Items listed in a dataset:
■ ■ ■
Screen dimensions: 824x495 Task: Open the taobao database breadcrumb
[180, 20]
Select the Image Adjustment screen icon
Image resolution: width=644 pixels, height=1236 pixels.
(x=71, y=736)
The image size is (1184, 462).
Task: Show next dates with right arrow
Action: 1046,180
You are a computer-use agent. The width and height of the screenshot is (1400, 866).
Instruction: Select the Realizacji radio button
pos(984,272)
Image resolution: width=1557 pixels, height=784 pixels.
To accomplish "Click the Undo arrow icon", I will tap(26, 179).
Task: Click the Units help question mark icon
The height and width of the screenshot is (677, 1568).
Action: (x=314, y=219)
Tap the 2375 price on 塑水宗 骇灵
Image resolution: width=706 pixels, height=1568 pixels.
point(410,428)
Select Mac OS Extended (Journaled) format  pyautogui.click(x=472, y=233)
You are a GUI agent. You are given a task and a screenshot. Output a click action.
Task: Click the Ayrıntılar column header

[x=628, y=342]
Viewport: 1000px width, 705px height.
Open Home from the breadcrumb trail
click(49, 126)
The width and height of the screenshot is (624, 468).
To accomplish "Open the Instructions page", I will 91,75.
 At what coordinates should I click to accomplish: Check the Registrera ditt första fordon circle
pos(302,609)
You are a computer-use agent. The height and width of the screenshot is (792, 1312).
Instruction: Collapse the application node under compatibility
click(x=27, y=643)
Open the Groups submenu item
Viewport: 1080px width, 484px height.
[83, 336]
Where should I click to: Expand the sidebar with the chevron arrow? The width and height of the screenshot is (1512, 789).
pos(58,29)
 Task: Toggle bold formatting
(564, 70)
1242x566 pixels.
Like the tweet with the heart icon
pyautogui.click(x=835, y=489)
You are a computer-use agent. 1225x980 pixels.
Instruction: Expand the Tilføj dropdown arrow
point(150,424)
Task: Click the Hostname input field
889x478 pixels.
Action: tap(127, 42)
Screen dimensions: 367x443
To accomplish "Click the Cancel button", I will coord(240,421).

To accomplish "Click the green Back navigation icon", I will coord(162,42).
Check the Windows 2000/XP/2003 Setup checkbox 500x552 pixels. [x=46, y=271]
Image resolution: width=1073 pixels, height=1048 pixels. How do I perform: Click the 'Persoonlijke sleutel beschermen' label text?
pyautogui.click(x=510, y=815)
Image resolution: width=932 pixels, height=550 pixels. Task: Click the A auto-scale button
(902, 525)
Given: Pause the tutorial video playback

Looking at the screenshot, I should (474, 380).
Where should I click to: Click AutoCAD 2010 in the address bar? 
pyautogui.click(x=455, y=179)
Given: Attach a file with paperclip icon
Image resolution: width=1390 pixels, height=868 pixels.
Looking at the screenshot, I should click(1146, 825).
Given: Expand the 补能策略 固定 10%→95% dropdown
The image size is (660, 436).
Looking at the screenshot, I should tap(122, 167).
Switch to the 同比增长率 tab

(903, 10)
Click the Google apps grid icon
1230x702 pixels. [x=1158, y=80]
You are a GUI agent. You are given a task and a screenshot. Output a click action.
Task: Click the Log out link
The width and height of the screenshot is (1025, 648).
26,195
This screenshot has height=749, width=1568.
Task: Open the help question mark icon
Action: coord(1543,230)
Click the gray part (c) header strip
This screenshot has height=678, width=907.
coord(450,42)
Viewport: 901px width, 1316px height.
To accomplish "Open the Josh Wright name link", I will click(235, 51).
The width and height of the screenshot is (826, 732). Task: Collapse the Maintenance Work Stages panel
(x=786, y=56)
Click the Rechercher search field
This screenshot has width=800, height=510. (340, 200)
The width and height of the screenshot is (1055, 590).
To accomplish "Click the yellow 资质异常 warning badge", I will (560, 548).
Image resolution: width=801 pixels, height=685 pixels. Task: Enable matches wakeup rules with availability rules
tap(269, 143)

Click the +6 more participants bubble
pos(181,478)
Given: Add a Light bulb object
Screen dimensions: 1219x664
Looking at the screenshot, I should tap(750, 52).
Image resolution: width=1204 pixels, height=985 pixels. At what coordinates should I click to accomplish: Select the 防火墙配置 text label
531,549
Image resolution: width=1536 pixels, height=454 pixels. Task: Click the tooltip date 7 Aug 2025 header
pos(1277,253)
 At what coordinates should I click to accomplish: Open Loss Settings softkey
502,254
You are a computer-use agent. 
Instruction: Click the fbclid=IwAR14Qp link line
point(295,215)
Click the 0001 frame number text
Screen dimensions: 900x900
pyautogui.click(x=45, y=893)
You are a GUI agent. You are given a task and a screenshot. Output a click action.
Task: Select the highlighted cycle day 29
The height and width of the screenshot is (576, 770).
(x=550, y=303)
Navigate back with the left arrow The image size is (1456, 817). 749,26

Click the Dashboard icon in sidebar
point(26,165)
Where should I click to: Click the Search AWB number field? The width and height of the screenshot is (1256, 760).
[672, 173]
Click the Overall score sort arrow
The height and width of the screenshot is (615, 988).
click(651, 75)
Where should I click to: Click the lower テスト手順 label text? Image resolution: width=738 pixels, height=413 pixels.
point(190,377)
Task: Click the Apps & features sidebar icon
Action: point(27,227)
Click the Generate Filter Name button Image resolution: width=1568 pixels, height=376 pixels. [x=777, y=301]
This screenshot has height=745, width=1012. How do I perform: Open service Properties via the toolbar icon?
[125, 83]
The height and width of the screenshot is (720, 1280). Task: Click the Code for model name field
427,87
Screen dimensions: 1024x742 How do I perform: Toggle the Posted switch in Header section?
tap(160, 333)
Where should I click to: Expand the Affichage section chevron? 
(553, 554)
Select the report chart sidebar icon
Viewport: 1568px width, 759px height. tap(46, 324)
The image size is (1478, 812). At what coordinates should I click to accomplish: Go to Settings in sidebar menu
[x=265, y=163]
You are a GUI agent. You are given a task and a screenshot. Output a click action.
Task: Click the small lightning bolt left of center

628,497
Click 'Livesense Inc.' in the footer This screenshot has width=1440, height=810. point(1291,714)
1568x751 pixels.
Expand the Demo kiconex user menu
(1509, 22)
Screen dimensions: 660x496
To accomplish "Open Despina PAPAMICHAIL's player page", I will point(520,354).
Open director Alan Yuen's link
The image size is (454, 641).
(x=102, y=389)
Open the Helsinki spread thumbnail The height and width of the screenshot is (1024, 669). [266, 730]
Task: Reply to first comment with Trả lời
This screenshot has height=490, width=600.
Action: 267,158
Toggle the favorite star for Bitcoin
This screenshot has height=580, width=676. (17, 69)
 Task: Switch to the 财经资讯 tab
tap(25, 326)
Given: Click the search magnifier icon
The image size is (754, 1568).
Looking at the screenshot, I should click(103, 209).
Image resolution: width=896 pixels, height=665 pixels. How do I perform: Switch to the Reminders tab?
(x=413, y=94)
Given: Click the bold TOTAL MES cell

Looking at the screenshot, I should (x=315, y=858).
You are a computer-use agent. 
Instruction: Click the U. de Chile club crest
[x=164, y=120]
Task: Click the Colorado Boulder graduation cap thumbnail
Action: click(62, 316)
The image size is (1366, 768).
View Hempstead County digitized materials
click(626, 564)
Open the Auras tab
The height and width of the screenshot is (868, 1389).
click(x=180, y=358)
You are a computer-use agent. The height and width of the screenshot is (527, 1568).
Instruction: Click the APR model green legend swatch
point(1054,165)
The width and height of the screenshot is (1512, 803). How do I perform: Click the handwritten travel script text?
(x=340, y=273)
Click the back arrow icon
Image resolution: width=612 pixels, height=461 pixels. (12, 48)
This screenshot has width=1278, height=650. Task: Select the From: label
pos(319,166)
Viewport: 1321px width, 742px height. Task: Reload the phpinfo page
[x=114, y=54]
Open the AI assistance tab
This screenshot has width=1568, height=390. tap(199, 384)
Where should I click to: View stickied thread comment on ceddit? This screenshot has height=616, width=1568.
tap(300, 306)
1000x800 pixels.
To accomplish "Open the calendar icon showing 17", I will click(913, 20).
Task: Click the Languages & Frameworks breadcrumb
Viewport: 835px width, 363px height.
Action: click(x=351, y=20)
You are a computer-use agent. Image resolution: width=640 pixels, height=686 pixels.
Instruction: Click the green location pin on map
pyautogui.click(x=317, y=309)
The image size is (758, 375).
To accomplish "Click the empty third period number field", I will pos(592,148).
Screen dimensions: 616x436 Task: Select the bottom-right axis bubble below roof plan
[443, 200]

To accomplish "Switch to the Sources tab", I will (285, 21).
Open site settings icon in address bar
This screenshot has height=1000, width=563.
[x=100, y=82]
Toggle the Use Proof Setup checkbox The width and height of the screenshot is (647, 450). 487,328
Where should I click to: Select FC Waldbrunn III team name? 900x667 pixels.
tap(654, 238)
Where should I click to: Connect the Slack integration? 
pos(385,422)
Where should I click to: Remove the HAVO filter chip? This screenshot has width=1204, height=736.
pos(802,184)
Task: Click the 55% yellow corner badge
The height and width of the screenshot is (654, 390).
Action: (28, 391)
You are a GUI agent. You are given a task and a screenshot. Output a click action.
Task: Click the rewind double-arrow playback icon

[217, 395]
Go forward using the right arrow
■ ■ ■
_What the task requires:_ Exact reproduction is required. Give the lines of the data from its first line through the line containing "Task: Click the Units help question mark icon", and no others.

_The completed task:_
Screen dimensions: 824x495 Task: Open the taobao database breadcrumb
[180, 20]
Select the Image Adjustment screen icon
Image resolution: width=644 pixels, height=1236 pixels.
(x=71, y=736)
The image size is (1184, 462).
Task: Show next dates with right arrow
Action: 1046,180
You are a computer-use agent. The width and height of the screenshot is (1400, 866).
Instruction: Select the Realizacji radio button
pos(984,272)
Image resolution: width=1557 pixels, height=784 pixels.
To accomplish "Click the Undo arrow icon", I will tap(26, 179).
Task: Click the Units help question mark icon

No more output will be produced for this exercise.